Sugar Beets

Nutrition:

Sugar beets belong to the Amaranthaceae family and are a white beet that is typically round in shape and 10-12 cm in diameter on average. It is primarily cultivated for commercial sugar production, however is occasionally home grown and can be consumed raw, boiled, sautéed or roasted. This beet is rich in fibre to help regulate the digestive system, and also contains small amounts of vitamin C, calcium and iron. Additionally it is an incredible source of TMG (Trimethylglycine or glycine betaine), which has been known to have positive effects of liver and heart function, as well as boosting athletic performance.

What is TMG?

TMG is a vital compound that consists of glycine with three attached methyl groups.
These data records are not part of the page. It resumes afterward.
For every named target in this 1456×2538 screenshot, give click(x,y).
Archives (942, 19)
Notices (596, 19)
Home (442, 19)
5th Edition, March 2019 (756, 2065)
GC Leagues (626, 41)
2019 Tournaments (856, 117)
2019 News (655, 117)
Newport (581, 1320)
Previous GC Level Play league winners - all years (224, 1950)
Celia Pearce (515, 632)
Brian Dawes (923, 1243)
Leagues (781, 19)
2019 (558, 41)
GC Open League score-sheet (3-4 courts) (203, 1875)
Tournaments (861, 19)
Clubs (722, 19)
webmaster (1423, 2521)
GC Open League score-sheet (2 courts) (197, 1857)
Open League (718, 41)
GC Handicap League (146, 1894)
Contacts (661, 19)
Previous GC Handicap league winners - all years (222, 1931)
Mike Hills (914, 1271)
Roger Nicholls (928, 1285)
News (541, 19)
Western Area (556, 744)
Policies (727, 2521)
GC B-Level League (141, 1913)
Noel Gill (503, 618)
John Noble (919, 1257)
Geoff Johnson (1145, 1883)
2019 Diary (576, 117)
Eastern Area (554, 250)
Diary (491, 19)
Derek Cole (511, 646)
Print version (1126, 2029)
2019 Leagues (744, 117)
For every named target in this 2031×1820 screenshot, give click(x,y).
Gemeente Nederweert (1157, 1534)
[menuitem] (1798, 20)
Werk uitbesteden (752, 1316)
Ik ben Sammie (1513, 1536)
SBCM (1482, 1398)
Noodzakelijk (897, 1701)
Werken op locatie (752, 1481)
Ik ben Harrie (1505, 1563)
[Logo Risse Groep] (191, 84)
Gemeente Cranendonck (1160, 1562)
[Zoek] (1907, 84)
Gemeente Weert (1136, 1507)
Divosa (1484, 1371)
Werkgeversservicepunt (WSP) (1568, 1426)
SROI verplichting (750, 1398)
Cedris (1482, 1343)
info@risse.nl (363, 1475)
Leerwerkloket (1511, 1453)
It is found in the body and has many potential health benefits such as support heart health, increasing athletic performance and promoting healthy insulin levels.

Health Benefits:

May improve heart health

The TMG found in sugar beets has been shown to decrease blood levels of an amino acid called homocysteine. This amino acid can increase the risk of heart disease if the levels in the blood are too high. Research suggests that taking 4 grams of TMG per day for six weeks could lower homocysteine levels in the blood of healthy adults.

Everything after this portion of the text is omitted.